_PROBLEM DETAILS_:
List each line of the material below that contains the string "width". Case counts.

Records about locating elements on screens

......

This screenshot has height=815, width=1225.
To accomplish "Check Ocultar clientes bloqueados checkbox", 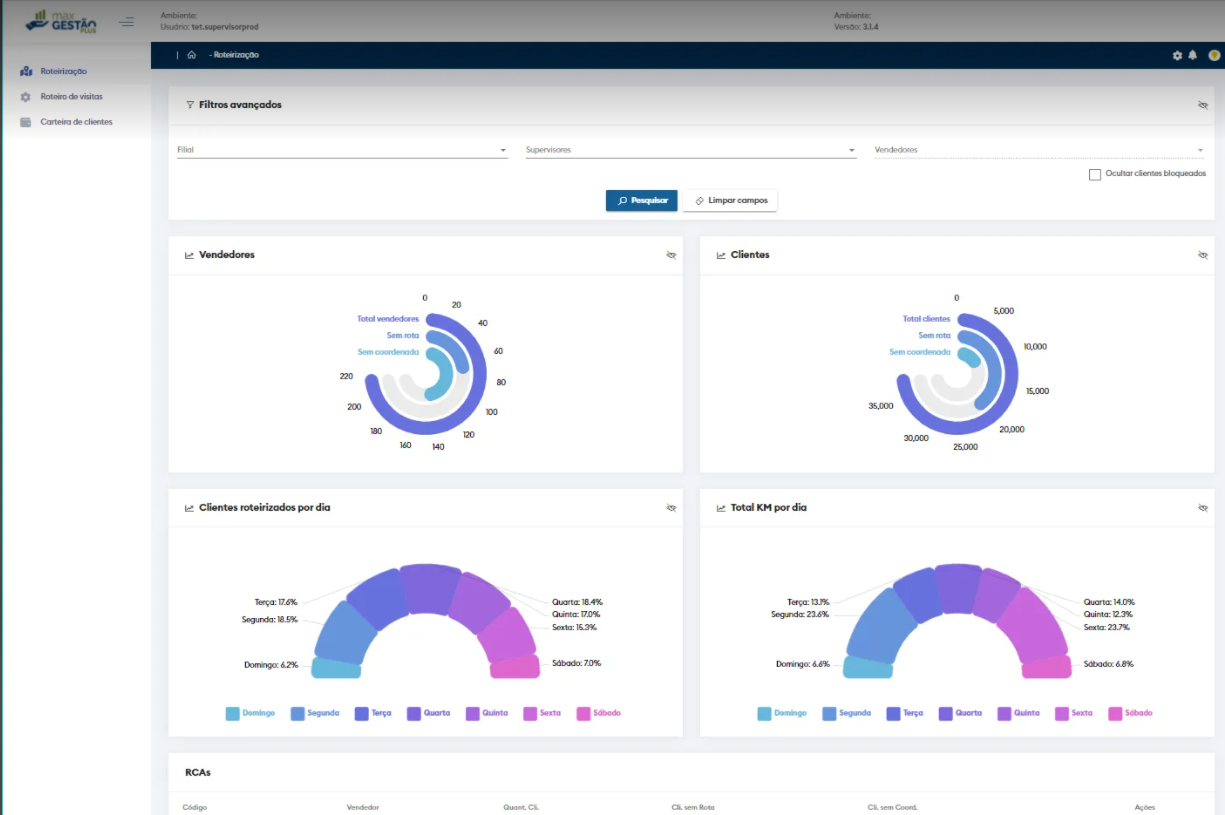I will click(1095, 174).
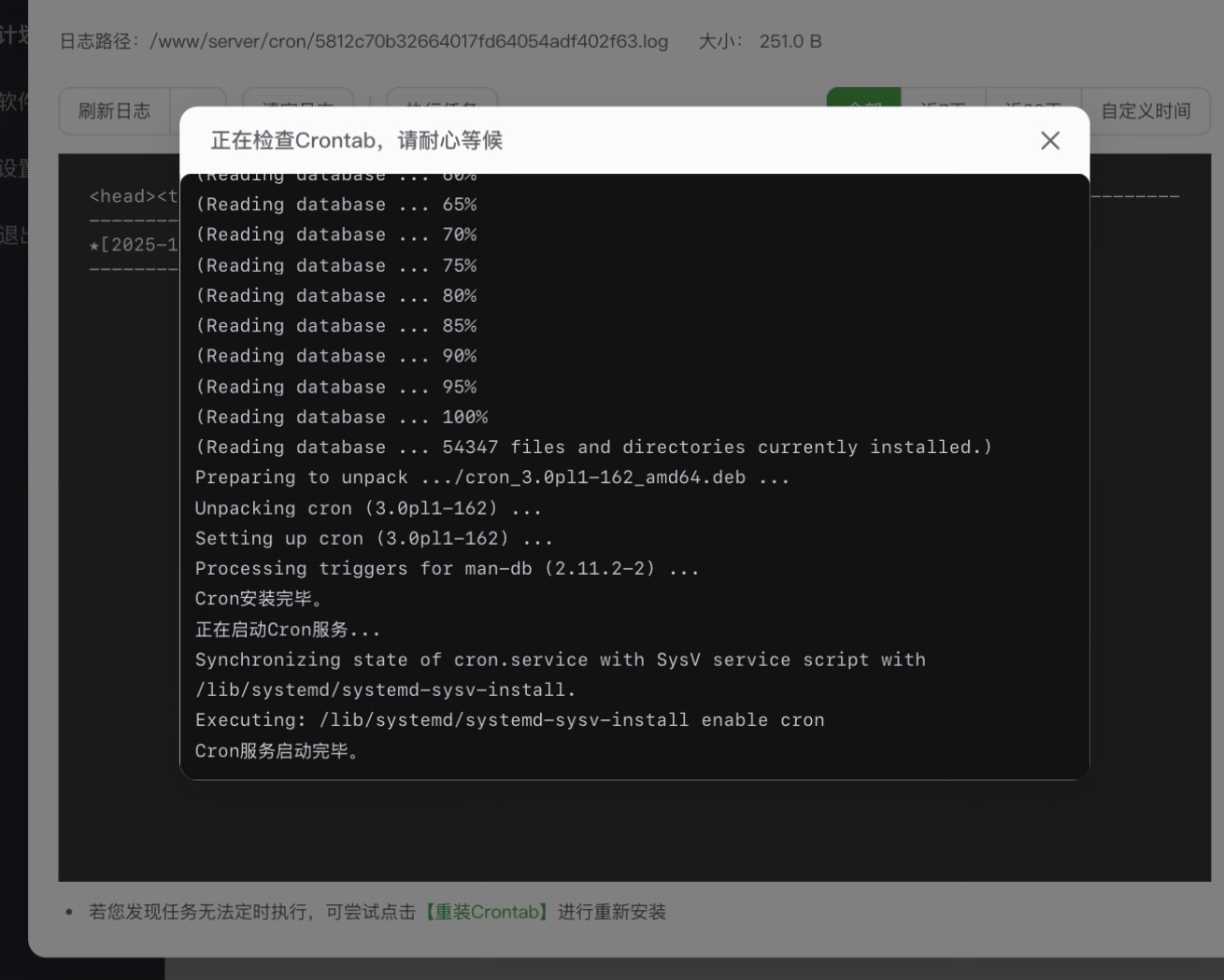Click the 251.0 B file size value
1224x980 pixels.
[790, 41]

......

_ANSWER FOR THIS EXERCISE_:
This screenshot has height=815, width=1225.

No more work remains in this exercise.